El 8 de noviembre de 1989, llamados por Dn. José Mª Cases Deordal, entonces Obispo de la Diócesis, llegaba a Castellón la Fraternidad Monástica de la Paz, al que sería su primer domicilio: una pequeña casa situada en la calle San Miguel.
Apenas dos meses más tarde, en los primeros días de 1990, el Señor ensanchaba las paredes de aquel primer edificio que, a todas luces, resultaba insuficiente para la Comunidad y los que de un modo u otro buscaban ese «pequeño oasis en medio de la ciudad», y las monjas se trasladaban al que hoy es Monasterio de la Transfiguración del Señor, en la calle Algemesí, nº4.
Siguiendo el camino marcado por los primeros monjes de la Iglesia, que se retiraban al desierto buscando vivir «solos con el Solo», y a la vez, llamados a vivir nuestro «desierto» en la ciudad o en sus inmediaciones, el lugar resultaba idóneo: en las afueras de la ciudad, con buenas comunicaciones urbanas, el Monasterio se convertía en ese lugar de encuentro entre Dios y los hombres, donde El puede hacerse presente en lo profundo de sí mismos y constituirlos testigos de su presencia oculta y misteriosa y, a la vez, siempre cercana. Para ello, en los primeros años, se construyó un edificio de tres plantas junto al pequeño maset que hoy alberga el Lugar de Oración y la Colección Museográfica Permanente de arte bizantino. El nuevo edificio reunía las condiciones adecuadas para la Acogida que, a imagen de los primeros Padres del Desierto, la Fraternidad ofrece, buscando responder a la voluntad de Dios que tiene siempre un plan de salvación para cada uno de sus hijos.
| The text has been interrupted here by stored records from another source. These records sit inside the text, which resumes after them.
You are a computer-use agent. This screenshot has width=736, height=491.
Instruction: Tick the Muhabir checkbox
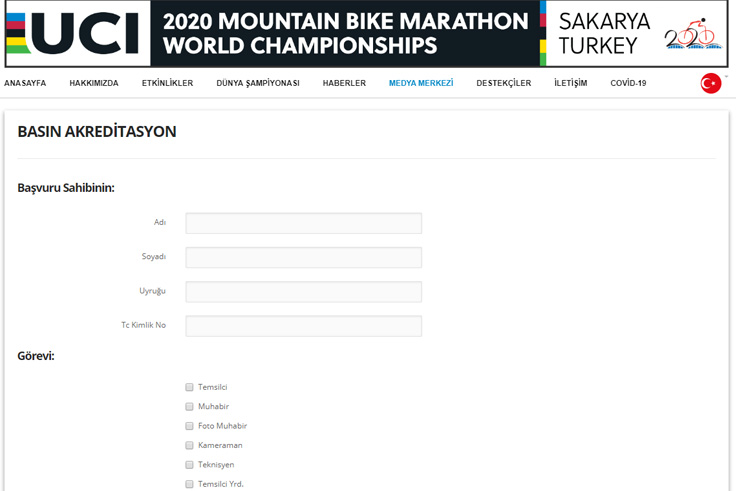click(189, 407)
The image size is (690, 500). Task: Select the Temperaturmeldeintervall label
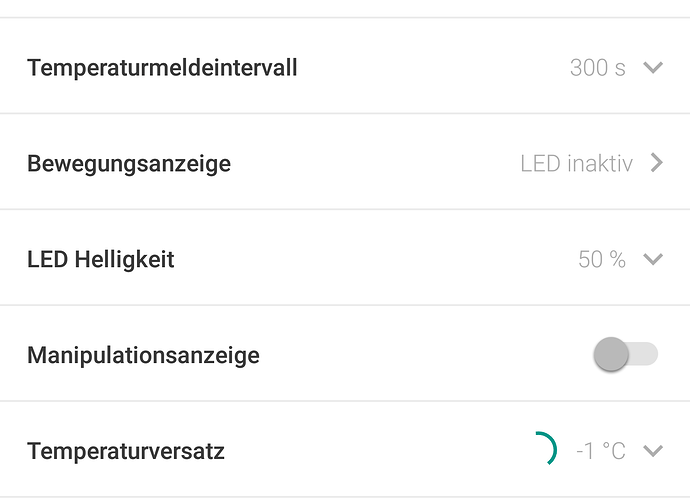(162, 68)
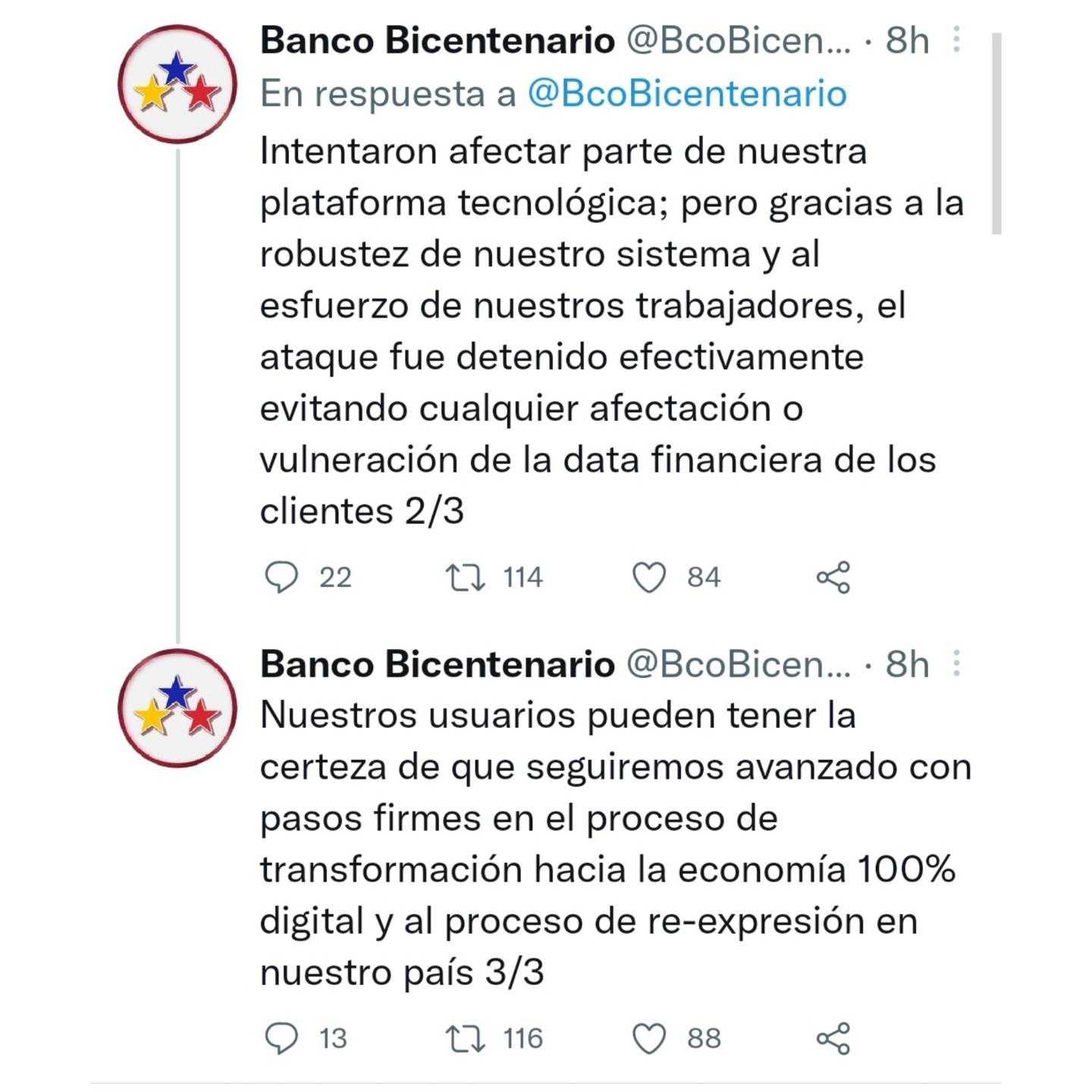Open Banco Bicentenario profile from first tweet
1092x1092 pixels.
coord(437,40)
Un refectorio amplio y espacioso permite la celebración de encuentros y convivencias de diferentes movimientos eclesiales, a la vez que unos pequeños apartamentos acogen a quienes sienten la necesidad de retirarse por unos días. En ocasiones, se trata simplemente de unas horas, o de una conversación con alguna de las monjas, en la búsqueda de acompañamiento espiritual o en un proceso de restauración interior.
«No importa quien seas, ni lo que te ocurre. Te reciben de todas formas y tratan de compartir aquello que pueda solucionar las múltiples pobrezas y heridas interiores que tenga quien quiera que llegue.»
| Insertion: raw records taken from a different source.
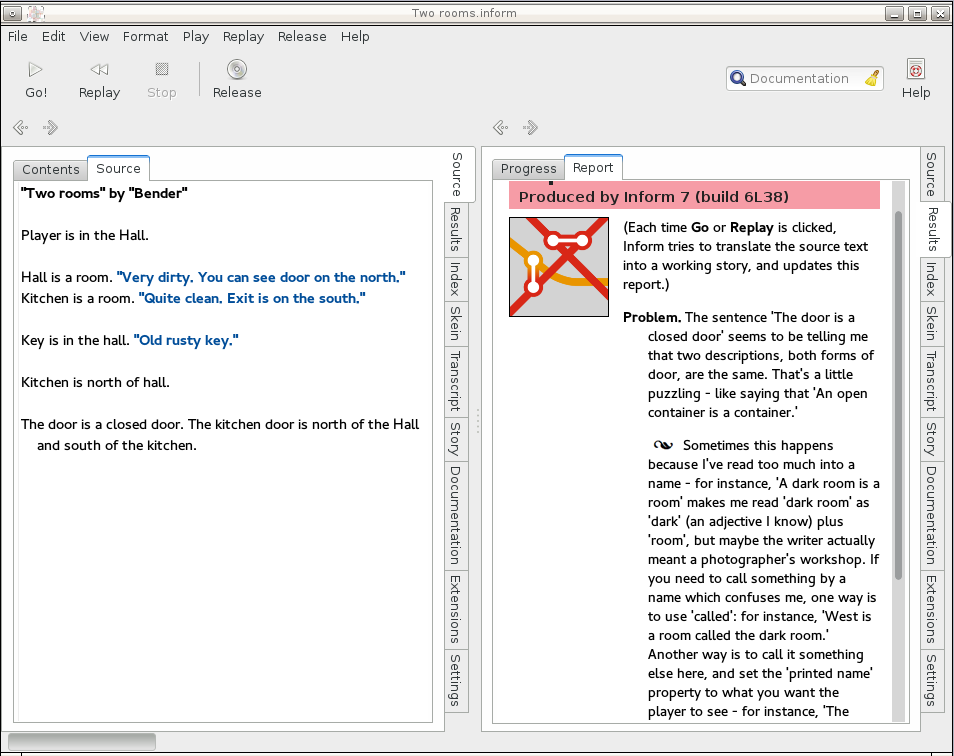Go forward in left panel history
The width and height of the screenshot is (954, 756).
(51, 128)
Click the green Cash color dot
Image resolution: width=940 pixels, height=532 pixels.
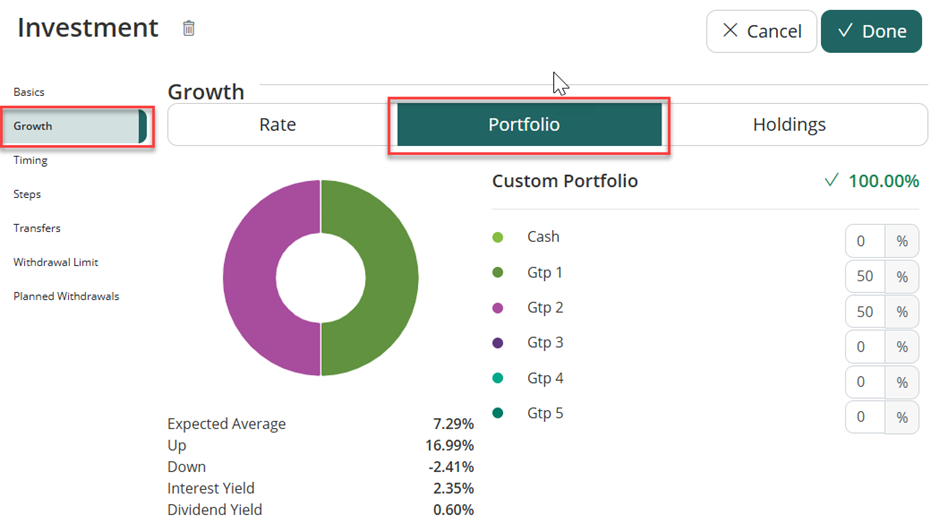tap(498, 237)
Solamente cuando se hace tangible la presencia de Dios por el Amor, cada hombre y cada mujer experimentan ser acogidos por el Padre, que los recibe en el Monasterio para entregarles un Amor que les lleve a la Vida.
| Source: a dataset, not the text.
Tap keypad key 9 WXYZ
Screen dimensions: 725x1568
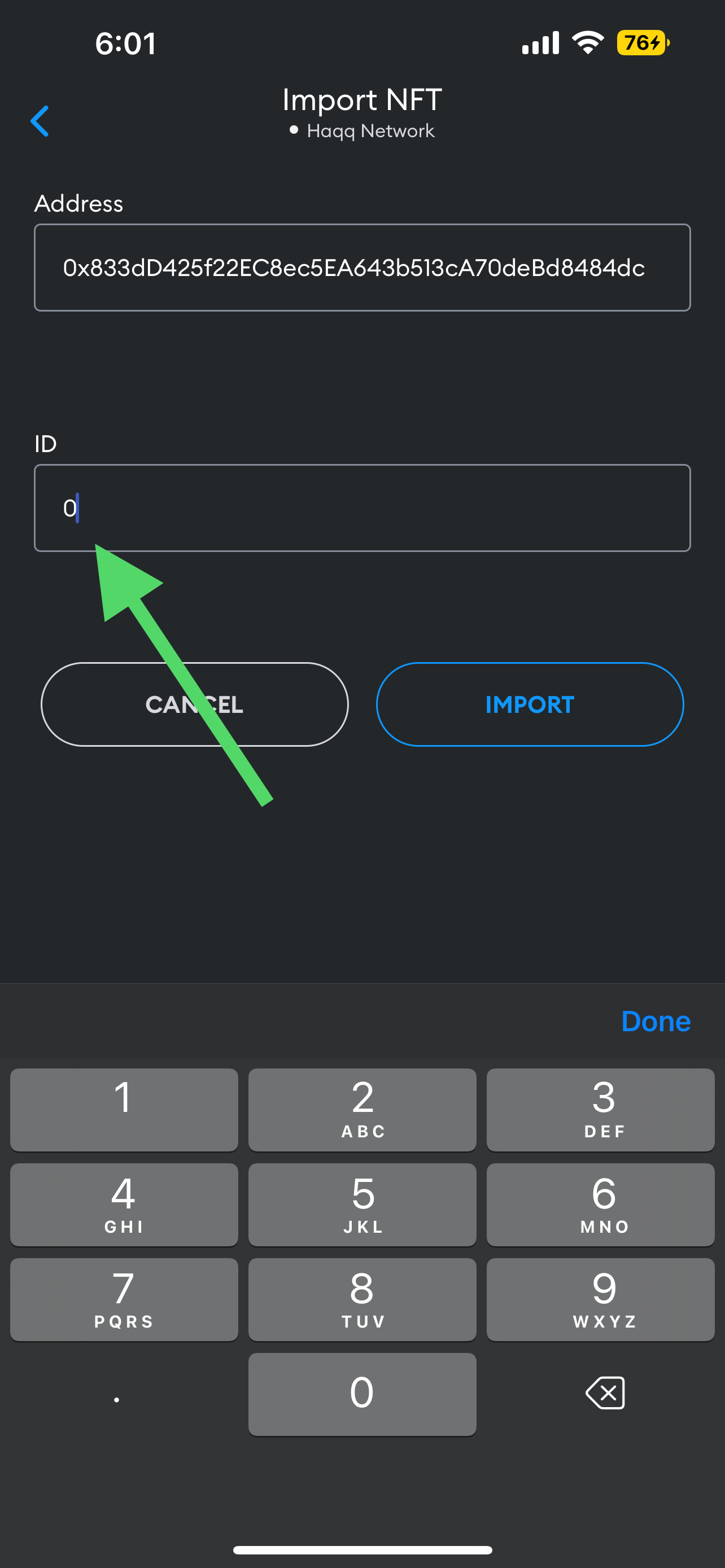coord(600,1299)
El primer piso del nuevo edificio está destinado a la clausura de las monjas y a sus talleres de trabajo. La tarea editorial o la iconografía, a la par que el mantenimiento del Monasterio, se convierten en el medio para saberse
colaboradores de Dios, en la tarea de llevar a término la obra de la Creación. De este modo, y en comunión con todos los hombres, se hacen responsables de su sustento a través del trabajo; si bien, experimentando a la vez, lo que supone ser alimentados por Dios, sostenidos por su mano providente. Se trata de una «Provisionalidad» que va más allá de lo meramente material, puesto que conlleva la búsqueda de vivir la voluntad de Dios en cada cosa, en cada instante, según el modelo que nos ofrecen tanto la Madre de Dios como la Viuda de Sarepta al compartir con el profeta Elías lo poco que le quedaba para vivir. Cinco son las actitudes fundamentales que conforman este modo de vida: inmediatez, docilidad, sencillez, ingenuidad y fidelidad.
Es precisamente en esa vida escondida con Cristo en Dios, en lo cotidiano del trabajo de cada día, en el silencio de la oración, a través de la repetición constante del Nombre de Jesús, donde se desarrolla ese vivir inmersos en Dios, en una total donación de sí mismos, que hace posible a los monjes y monjas de la FMP hacer de su vida un don para los demás, y una intercesión constante por la Unidad: unidad del hombre en sí mismo, y unidad del Cuerpo de Cristo, hasta que todos seamos «un solo rebaño con un solo Pastor».
«Necesitamos cada día -afirma una de las monjas- el encuentro con la Palabra de Dios y descubrir que El nos atrae hacia si a través de la Palabra y de los sacramentos, especialmente la Eucaristía y de la Liturgia de las Horas».
Y es, en el contacto «efectivo» con la Palabra de Dios donde se va forjando ese amar a los hombres nuestros hermanos. No se trata de un amor genérico, abstracto, sino de amar a cada uno en particular, en la búsqueda de poder experimentar y expresar el amor que Dios mismo tiene por El.